*** RECORDS SUPPLIED Section Begins ***

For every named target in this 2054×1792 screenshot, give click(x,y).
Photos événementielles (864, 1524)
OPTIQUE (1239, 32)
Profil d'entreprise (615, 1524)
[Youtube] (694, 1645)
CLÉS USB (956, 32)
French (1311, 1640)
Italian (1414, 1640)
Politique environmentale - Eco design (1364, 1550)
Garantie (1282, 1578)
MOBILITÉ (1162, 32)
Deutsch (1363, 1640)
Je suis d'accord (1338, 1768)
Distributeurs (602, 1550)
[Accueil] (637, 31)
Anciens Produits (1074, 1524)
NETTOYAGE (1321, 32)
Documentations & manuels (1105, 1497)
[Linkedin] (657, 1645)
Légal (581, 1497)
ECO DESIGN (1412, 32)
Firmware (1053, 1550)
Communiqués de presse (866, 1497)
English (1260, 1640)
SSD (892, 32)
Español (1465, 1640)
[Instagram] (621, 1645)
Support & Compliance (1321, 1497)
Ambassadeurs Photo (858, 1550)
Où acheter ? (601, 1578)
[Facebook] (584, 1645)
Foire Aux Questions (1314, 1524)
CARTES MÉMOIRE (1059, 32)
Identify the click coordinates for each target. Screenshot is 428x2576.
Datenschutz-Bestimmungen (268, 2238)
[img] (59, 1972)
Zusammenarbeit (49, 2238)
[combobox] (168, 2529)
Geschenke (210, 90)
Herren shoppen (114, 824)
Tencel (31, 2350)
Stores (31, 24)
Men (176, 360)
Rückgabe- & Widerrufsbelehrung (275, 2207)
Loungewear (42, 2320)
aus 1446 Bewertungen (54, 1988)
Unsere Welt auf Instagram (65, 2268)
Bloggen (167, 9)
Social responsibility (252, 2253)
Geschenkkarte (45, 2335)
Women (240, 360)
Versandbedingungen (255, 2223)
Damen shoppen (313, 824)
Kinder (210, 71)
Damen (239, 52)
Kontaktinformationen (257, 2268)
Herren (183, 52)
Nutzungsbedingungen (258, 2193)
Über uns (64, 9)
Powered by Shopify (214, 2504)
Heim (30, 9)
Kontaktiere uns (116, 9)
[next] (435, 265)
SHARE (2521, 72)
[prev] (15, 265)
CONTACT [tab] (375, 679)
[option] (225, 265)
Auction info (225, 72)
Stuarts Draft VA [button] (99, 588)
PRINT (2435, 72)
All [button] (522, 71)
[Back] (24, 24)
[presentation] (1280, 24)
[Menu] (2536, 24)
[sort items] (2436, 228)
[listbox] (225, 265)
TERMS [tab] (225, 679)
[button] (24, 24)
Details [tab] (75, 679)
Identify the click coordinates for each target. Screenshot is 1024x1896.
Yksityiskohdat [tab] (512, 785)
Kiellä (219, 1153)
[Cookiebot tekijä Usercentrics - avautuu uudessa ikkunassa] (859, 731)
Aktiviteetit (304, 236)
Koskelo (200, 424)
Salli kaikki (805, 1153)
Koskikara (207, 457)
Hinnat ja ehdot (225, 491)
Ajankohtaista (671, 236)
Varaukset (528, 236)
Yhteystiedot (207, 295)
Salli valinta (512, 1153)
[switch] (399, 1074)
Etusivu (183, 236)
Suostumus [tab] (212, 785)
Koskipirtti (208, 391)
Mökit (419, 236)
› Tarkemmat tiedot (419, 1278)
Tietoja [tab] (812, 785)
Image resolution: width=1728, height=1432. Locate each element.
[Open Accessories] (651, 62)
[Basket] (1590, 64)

*** RECORDS SUPPLIED Section Ends ***

WHAT YOU HAVE TO DO: From the records above, print only the lines between the one holding "[Youtube] (694, 1645)" and the one holding "Kiellä (219, 1153)", inclusive, exactly as they stand.

ANSWER BELOW:
[Youtube] (694, 1645)
CLÉS USB (956, 32)
French (1311, 1640)
Italian (1414, 1640)
Politique environmentale - Eco design (1364, 1550)
Garantie (1282, 1578)
MOBILITÉ (1162, 32)
Deutsch (1363, 1640)
Je suis d'accord (1338, 1768)
Distributeurs (602, 1550)
[Accueil] (637, 31)
Anciens Produits (1074, 1524)
NETTOYAGE (1321, 32)
Documentations & manuels (1105, 1497)
[Linkedin] (657, 1645)
Légal (581, 1497)
ECO DESIGN (1412, 32)
Firmware (1053, 1550)
Communiqués de presse (866, 1497)
English (1260, 1640)
SSD (892, 32)
Español (1465, 1640)
[Instagram] (621, 1645)
Support & Compliance (1321, 1497)
Ambassadeurs Photo (858, 1550)
Où acheter ? (601, 1578)
[Facebook] (584, 1645)
Foire Aux Questions (1314, 1524)
CARTES MÉMOIRE (1059, 32)
Identify the click coordinates for each target. Screenshot is 428x2576.
Datenschutz-Bestimmungen (268, 2238)
[img] (59, 1972)
Zusammenarbeit (49, 2238)
[combobox] (168, 2529)
Geschenke (210, 90)
Herren shoppen (114, 824)
Tencel (31, 2350)
Stores (31, 24)
Men (176, 360)
Rückgabe- & Widerrufsbelehrung (275, 2207)
Loungewear (42, 2320)
aus 1446 Bewertungen (54, 1988)
Unsere Welt auf Instagram (65, 2268)
Bloggen (167, 9)
Social responsibility (252, 2253)
Geschenkkarte (45, 2335)
Women (240, 360)
Versandbedingungen (255, 2223)
Damen shoppen (313, 824)
Kinder (210, 71)
Damen (239, 52)
Kontaktinformationen (257, 2268)
Herren (183, 52)
Nutzungsbedingungen (258, 2193)
Über uns (64, 9)
Powered by Shopify (214, 2504)
Heim (30, 9)
Kontaktiere uns (116, 9)
[next] (435, 265)
SHARE (2521, 72)
[prev] (15, 265)
CONTACT [tab] (375, 679)
[option] (225, 265)
Auction info (225, 72)
Stuarts Draft VA [button] (99, 588)
PRINT (2435, 72)
All [button] (522, 71)
[Back] (24, 24)
[presentation] (1280, 24)
[Menu] (2536, 24)
[sort items] (2436, 228)
[listbox] (225, 265)
TERMS [tab] (225, 679)
[button] (24, 24)
Details [tab] (75, 679)
Identify the click coordinates for each target. Screenshot is 1024x1896.
Yksityiskohdat [tab] (512, 785)
Kiellä (219, 1153)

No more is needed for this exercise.